7.0 CHARGE DOUBLE LAYER
The fuel cell stack model allows for dynamic simulations on the millisecond timescale. Impor- tantly, if the charge double layer extends beyond the millisecond timescale, then it will likely influence the fuel cell stack’s control logic (described in the previous chapter), potentially leading to undesired operation. Although the charge double layer effect has traditionally been characterized as a millisecond phenomenon, longer timescales may be possible under certain operating conditions. The present chapter identifies operating conditions that give rise to unusually long electrochemical settling times inside the SOFC stack. Baseline con- ditions are first defined, followed by consideration of minor and major deviations from the baseline case. The present work also investigates the behavior of the fuel cell stack with a relatively large double layer capacitance value, as well as operation of the SOFC stack under proportional-integral (PI) control. The fuel cell stack model is simulated under step load changes. It is found that high activation and concentration polarizations correspond to unusually long electrochemical settling times, as do large capacitance values. Thus, while neglecting the charge double layer simplifies the fuel cell model, it may also detract from the fuel cell model’s accuracy under certain operating conditions.
7.1 CHARGE DOUBLE LAYER
The charge double layer is a (dual) layer of positive and negative charge that accumulates along the electrode-electrolyte interfaces, giving rise to a capacitor-like effect. Charge may accumulate due to electrochemical reactions or charge diffusion across the interfaces, or possibly another cause [26,43]. An example of such a charge configuration is shown in
Fig. 7.1a, where the negative charges represent oxygen ions being transported from the cathode to the anode through the electrolyte. Clearly, the charge double layer resembles an electric capacitor.
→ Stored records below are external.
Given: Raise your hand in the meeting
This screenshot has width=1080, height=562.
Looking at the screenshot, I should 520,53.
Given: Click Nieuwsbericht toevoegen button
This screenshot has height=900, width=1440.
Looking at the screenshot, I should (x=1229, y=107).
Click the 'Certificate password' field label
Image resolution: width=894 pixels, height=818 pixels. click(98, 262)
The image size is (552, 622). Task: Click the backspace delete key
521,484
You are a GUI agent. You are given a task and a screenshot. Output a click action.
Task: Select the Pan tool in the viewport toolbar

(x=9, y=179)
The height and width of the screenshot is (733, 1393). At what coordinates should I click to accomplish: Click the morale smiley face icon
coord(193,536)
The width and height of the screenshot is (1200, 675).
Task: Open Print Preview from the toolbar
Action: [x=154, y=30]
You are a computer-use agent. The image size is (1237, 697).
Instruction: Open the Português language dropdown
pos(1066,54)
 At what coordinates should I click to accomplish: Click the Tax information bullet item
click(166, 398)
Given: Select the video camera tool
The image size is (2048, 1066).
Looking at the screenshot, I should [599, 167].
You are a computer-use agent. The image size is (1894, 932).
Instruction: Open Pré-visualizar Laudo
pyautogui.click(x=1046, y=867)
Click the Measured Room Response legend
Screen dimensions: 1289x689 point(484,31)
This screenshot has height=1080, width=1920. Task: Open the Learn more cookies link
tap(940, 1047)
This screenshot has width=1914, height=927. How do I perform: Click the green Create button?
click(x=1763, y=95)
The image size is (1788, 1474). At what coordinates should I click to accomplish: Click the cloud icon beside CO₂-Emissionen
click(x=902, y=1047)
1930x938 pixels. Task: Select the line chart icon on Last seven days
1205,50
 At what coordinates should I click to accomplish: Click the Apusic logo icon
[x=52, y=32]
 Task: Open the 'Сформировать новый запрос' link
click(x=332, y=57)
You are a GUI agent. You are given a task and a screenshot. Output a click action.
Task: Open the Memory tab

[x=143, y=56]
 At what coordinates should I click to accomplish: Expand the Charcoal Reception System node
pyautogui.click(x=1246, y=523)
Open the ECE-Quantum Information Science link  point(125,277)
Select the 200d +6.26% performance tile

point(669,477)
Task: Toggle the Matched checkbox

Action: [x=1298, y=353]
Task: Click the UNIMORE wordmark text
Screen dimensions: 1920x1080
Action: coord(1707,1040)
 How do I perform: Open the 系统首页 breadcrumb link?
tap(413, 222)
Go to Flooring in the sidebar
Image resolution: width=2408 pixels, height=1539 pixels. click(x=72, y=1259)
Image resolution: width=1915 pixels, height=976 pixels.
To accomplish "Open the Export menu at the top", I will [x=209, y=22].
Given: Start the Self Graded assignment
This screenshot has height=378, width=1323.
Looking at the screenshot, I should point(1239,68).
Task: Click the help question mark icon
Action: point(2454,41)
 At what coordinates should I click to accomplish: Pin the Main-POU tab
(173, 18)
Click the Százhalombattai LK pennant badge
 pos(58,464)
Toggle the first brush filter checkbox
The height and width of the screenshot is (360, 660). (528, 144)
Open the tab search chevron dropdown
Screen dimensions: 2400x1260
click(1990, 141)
Similar to an electric capacitor, the charge double layer may be charged or discharged, depending on the direction of current, or load (Fig. 7.1b). As discussed in Chapter 3, the voltage drop across the charge double layer is treated as an irreversibility in the SOFC, similar to the ohmic polarization. That is, the double layer polarization is subtracted from the Nernst potential when calculating the fuel cell’s operating voltage:
Vop = EN− Vdbl− iRohm (3.25 revisited)
where Vop is the fuel cell’s operating voltage, EN is the Nernst potential, Vdbl is the double layer polarization, i is the electric current, and Rohm is the ohmic resistance. The present study is especially concerned with the time required for the charge double layer to settle following a load change. The time constant of the electrochemical model is given by [64]:
τdbl= (Ract+ Rconc) × Cdbl (7.1)
where τdbl is the electrochemical time constant, Ract is the activation resistance, Rconc is the concentration resistance, and Cdbl is the double layer capacitance. The activation and concentration resistances equal the ratio of the activation and concentration polarizations to the electric current. It is evident from Eqn. (7.1) that increasing Ract, Rconc, or Cdbl slows the fuel cell’s response to load changes. Section 7.2 further explores operating conditions that give rise to high values of Ract and Rconc. A high value of the double layer capacitance is considered during dynamic simulations presented in Section 7.3.
(a)
(b)
Figure 7.1 The charge double layer (adapted from Ref. [43]): (a) Charge double layer,
(b) Equivalent capacitor showing the charging and discharging of the charge double layer.